## INSTRUCTIONS FOR THE TASK
Write the records out again exactly, but without pictures.

Start of Block

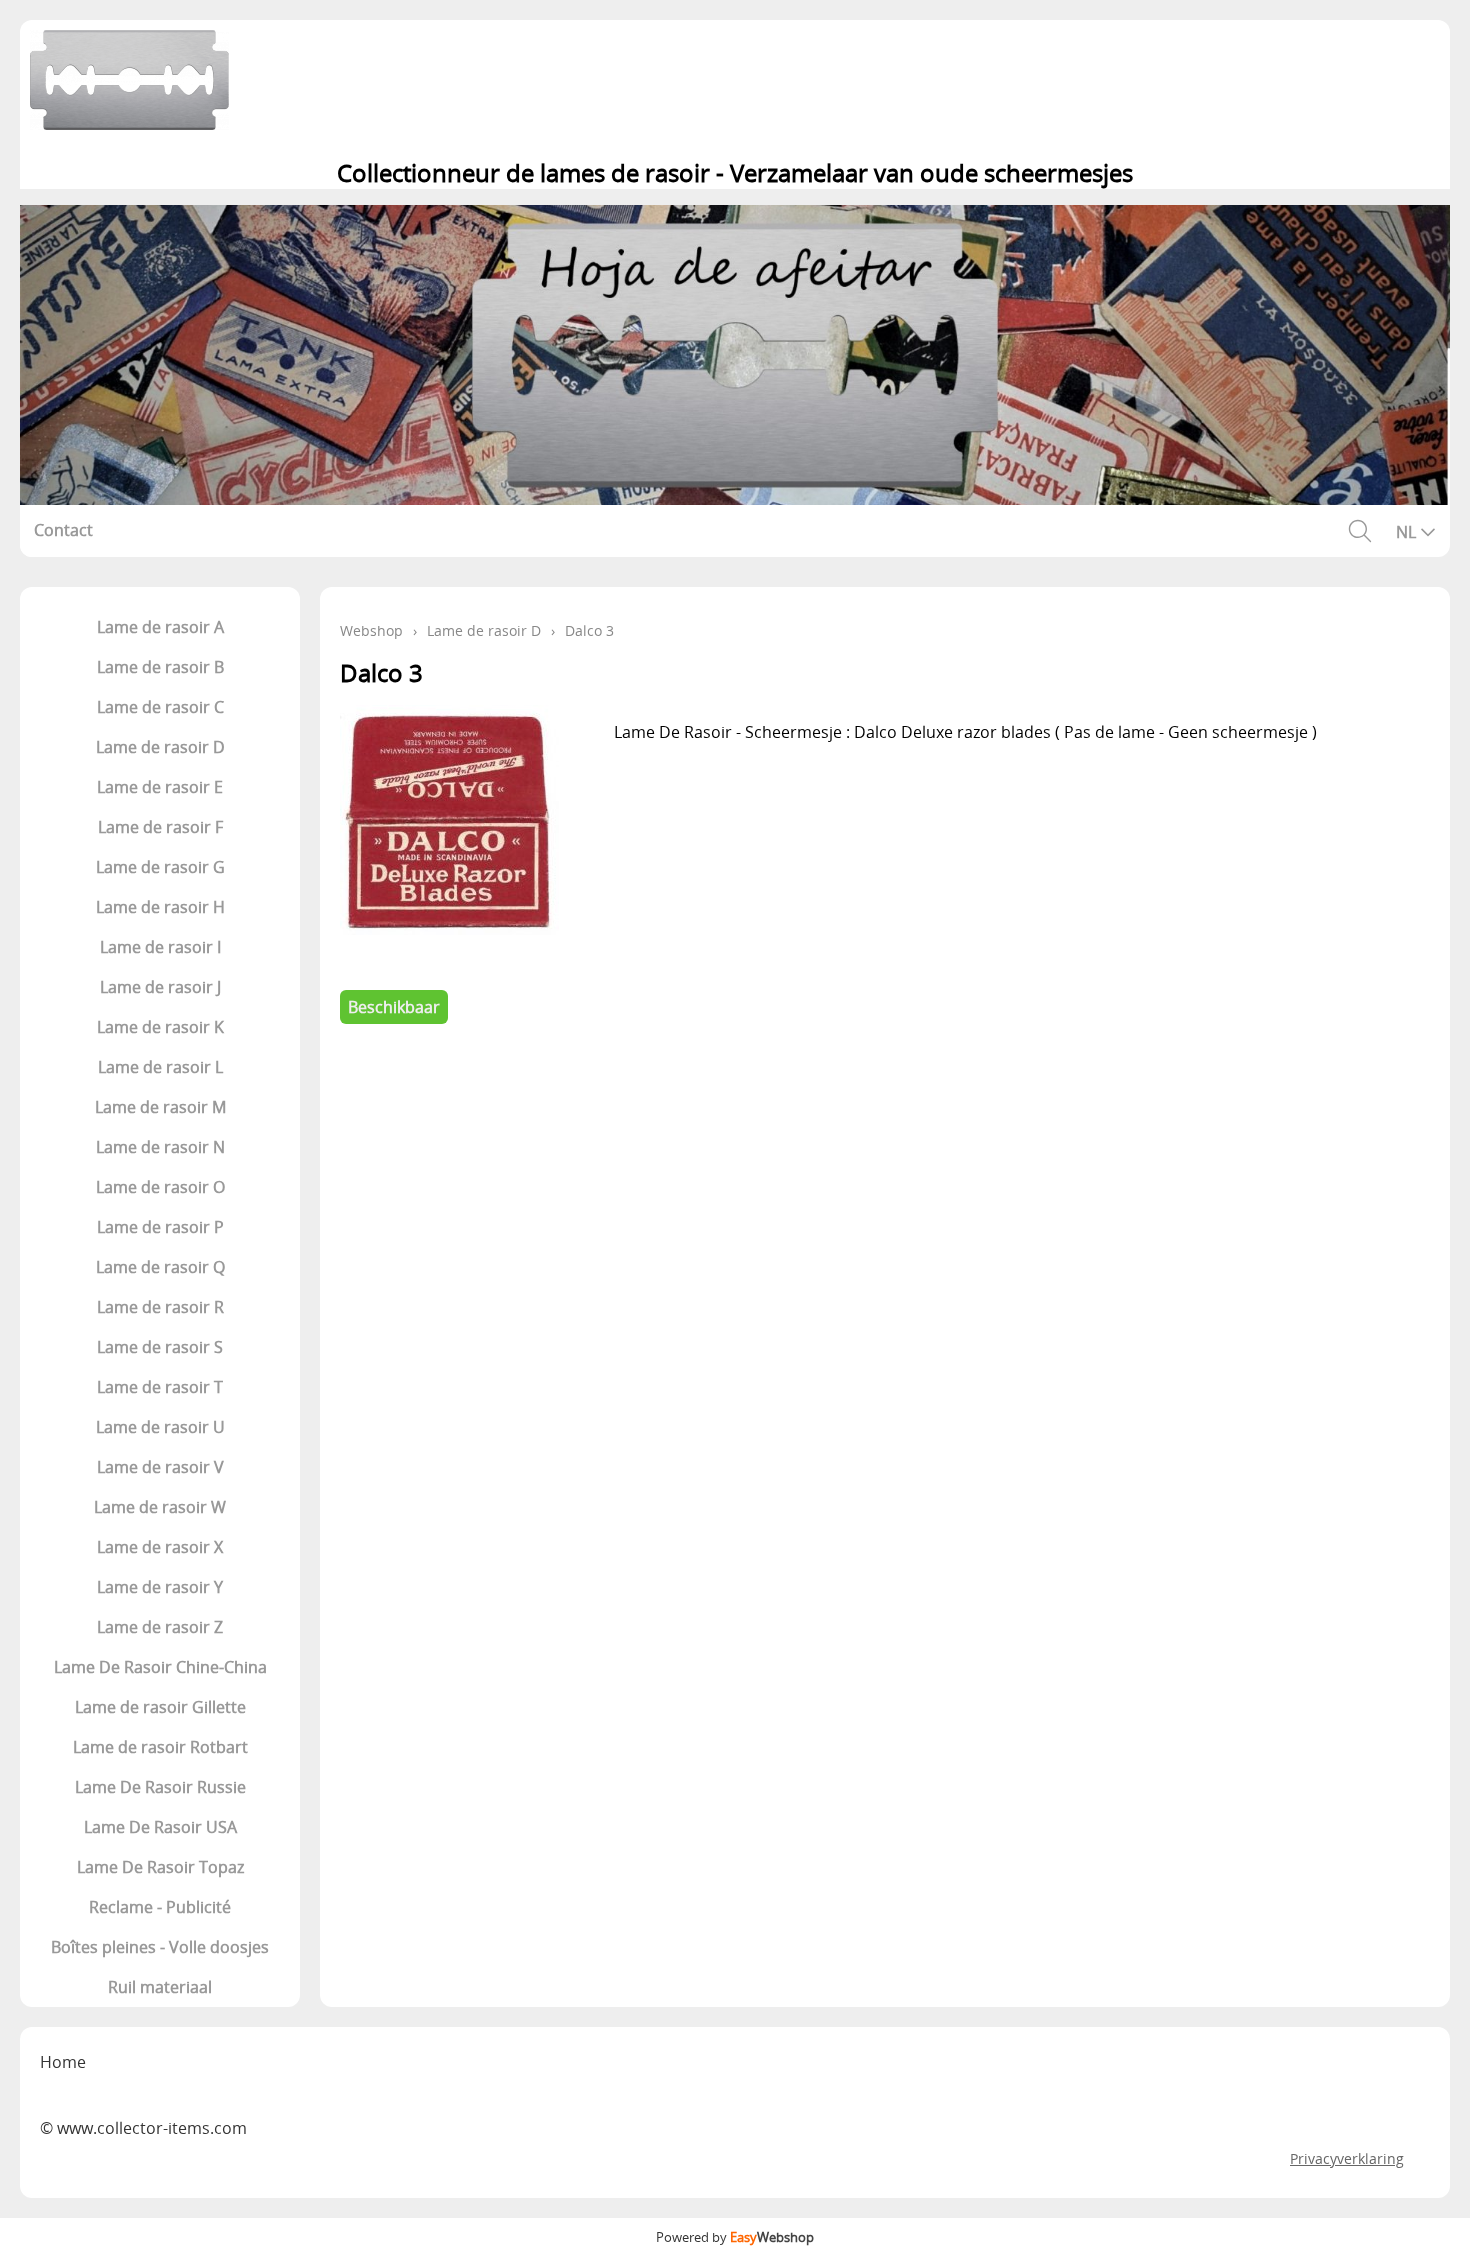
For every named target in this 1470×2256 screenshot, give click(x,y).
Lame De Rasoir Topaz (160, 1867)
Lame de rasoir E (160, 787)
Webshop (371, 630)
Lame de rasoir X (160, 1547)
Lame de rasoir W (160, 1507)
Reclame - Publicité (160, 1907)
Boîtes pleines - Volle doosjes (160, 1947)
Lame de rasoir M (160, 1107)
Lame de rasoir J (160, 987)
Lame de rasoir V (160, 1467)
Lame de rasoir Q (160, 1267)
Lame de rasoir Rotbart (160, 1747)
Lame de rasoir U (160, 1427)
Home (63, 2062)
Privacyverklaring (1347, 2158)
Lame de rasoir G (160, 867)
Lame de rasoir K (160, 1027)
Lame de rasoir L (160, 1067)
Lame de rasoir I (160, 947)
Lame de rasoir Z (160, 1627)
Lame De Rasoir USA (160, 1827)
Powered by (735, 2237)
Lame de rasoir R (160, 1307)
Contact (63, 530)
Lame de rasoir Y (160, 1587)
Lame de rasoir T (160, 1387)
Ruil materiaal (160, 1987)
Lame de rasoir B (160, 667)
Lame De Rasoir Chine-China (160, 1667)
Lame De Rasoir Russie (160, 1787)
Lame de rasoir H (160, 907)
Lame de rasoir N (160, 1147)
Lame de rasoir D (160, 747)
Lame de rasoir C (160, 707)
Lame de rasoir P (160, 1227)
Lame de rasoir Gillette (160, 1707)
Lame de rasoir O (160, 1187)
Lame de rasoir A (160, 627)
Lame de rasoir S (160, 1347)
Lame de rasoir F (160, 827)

End of Block

## EXERCISE SOLUTION
For every named target in this 1470×2256 screenshot, give click(x,y).
Lame De Rasoir Topaz (160, 1867)
Lame de rasoir E (160, 787)
Webshop (371, 630)
Lame de rasoir X (160, 1547)
Lame de rasoir W (160, 1507)
Reclame - Publicité (160, 1907)
Boîtes pleines - Volle doosjes (160, 1947)
Lame de rasoir M (160, 1107)
Lame de rasoir J (160, 987)
Lame de rasoir V (160, 1467)
Lame de rasoir Q (160, 1267)
Lame de rasoir Rotbart (160, 1747)
Lame de rasoir U (160, 1427)
Home (63, 2062)
Privacyverklaring (1347, 2158)
Lame de rasoir G (160, 867)
Lame de rasoir K (160, 1027)
Lame de rasoir L (160, 1067)
Lame de rasoir I (160, 947)
Lame de rasoir Z (160, 1627)
Lame De Rasoir USA (160, 1827)
Powered by (735, 2237)
Lame de rasoir R (160, 1307)
Contact (63, 530)
Lame de rasoir Y (160, 1587)
Lame de rasoir T (160, 1387)
Ruil materiaal (160, 1987)
Lame de rasoir B (160, 667)
Lame De Rasoir Chine-China (160, 1667)
Lame De Rasoir Russie (160, 1787)
Lame de rasoir H (160, 907)
Lame de rasoir N (160, 1147)
Lame de rasoir D (160, 747)
Lame de rasoir C (160, 707)
Lame de rasoir P (160, 1227)
Lame de rasoir Gillette (160, 1707)
Lame de rasoir O (160, 1187)
Lame de rasoir A (160, 627)
Lame de rasoir S (160, 1347)
Lame de rasoir F (160, 827)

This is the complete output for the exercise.